Postgresql - Multiple Indexes with the Same Columns


Suppose I

  • have a table with columns a, b, c, and d
  • want SELECT queries with combinations of these columns to be blazing fast
  • expect a to be in every query
  • don't care about slow UPDATEs and INSERTs

What indexes should I create and is creating multiple indexes with the same columns in differing order a horrible idea?

(a, b)

(a, c)

(a, b, c)

(a, c, b)

...

(a, b, c, d)

(a, d, c, b)

...


Solution

  • Theoretically, if you totally don't care about update/insert speed and excessive indexes size (disk space), then you will need all possible combinations of columns used in WHERE clause of the query, and the query planner will decide which one to use. But whether the index will be useful at all depends on the table data.

    The order of index columns plays very important role. The columns should be ordered by cardinality. Let's look at the example:

    We have a table of people (id, surname, firstname, year_of_birth, sex). What indexes are appropriate here?

    1. Filtering by name

    Which index should we add - (surname, firstname) or (firstname, surname)? The right answer is (surname, firstname), because if you group records by surname, it will certainly have higher number of records.

    1. Filtering by name and year of birth

    Let's say we already have (surname, firstname) index. Should we change it to (surname, firstname, year)? There might be some benefit, but I'm doubtful about that. For any given surname & firstname, there will be probably just a few records with different age. The point is that if we have almost unique combination (like surname + first name), then adding more columns to the index won't help much, if at all.

    1. Filtering by sex

    No index needed. Because there are only two possible values: male/female. So the index will not be efficient.

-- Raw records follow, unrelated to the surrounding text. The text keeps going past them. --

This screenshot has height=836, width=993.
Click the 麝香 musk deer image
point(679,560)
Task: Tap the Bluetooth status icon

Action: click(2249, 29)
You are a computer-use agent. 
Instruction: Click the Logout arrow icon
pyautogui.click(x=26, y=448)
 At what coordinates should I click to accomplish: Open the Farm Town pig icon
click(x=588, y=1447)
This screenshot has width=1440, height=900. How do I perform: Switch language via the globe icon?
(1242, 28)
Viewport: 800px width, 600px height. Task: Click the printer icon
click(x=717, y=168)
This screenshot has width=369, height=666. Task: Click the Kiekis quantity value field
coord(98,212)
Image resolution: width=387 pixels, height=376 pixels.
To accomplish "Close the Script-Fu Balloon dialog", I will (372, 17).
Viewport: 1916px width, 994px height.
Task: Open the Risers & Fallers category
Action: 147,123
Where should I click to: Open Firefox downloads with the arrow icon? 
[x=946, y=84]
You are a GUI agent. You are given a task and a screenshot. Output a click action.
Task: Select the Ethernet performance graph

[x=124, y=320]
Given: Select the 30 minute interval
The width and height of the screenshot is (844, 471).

    Apart from that indexes are great and essential, a few things I'd like to note:

    • indexes take up extra disk space
    • indexes affect update/insert speed
    • not all indexes are efficient (for a small set of records sequential scan is faster, because index-lookup isn't free performance-wise)
    • eventually, which index is going to be used is decided by query planner, and it depends on A LOT of factors. Sometimes it may prefer sequential scan even if you have indexes. So you never know until you test it.

    A good point from the documentation: Combining Multiple Indexes

    In all but the simplest applications, there are various combinations of indexes that might be useful, and the database developer must make trade-offs to decide which indexes to provide. Sometimes multicolumn indexes are best, but sometimes it's better to create separate indexes and rely on the index-combination feature.